■ **Given problem**
Count the lines in the records below that contain the string "main", treating uppercase and lowercase as different, and reply with only that number.

**********

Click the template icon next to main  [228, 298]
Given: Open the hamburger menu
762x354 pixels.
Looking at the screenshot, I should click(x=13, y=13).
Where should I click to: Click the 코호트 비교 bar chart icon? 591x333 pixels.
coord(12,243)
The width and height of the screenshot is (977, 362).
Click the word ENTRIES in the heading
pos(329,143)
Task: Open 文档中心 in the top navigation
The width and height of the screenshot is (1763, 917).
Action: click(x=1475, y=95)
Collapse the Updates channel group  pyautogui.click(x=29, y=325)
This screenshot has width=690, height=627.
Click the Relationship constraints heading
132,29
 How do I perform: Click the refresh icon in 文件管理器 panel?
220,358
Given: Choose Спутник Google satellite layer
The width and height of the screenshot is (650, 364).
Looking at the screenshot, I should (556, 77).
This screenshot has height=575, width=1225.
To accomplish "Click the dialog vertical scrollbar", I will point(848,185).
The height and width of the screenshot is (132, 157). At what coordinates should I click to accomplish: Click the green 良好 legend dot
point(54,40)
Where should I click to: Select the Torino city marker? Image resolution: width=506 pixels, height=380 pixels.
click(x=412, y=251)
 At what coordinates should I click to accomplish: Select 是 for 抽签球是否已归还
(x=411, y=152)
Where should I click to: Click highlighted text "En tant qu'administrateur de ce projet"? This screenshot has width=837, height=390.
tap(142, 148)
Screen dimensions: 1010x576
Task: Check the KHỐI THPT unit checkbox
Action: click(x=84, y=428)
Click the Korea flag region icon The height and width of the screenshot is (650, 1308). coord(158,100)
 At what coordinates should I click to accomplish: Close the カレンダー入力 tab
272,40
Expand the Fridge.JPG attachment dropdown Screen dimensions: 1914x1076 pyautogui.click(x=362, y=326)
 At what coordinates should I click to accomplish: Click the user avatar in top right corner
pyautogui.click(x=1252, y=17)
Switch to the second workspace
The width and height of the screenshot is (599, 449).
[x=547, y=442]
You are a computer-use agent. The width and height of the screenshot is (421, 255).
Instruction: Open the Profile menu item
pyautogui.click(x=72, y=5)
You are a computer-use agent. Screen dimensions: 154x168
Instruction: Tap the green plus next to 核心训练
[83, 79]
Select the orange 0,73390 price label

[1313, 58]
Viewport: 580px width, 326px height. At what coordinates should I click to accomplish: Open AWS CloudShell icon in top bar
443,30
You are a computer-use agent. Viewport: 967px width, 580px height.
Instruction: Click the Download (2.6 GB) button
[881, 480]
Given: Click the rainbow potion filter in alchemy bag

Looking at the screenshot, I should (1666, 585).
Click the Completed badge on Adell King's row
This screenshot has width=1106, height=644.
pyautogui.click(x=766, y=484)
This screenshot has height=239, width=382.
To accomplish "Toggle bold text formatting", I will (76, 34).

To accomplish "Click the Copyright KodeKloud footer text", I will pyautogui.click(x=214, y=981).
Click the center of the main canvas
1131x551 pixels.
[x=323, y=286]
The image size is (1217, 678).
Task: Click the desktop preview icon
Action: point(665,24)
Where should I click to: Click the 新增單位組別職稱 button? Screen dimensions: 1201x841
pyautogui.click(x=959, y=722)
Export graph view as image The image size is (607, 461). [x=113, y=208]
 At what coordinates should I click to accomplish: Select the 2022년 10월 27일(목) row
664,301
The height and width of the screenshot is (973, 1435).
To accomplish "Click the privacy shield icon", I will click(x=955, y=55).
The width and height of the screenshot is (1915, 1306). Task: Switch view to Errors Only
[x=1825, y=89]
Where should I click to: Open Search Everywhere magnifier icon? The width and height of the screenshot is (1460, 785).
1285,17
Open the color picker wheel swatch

**********

■ **Exercise solution**
2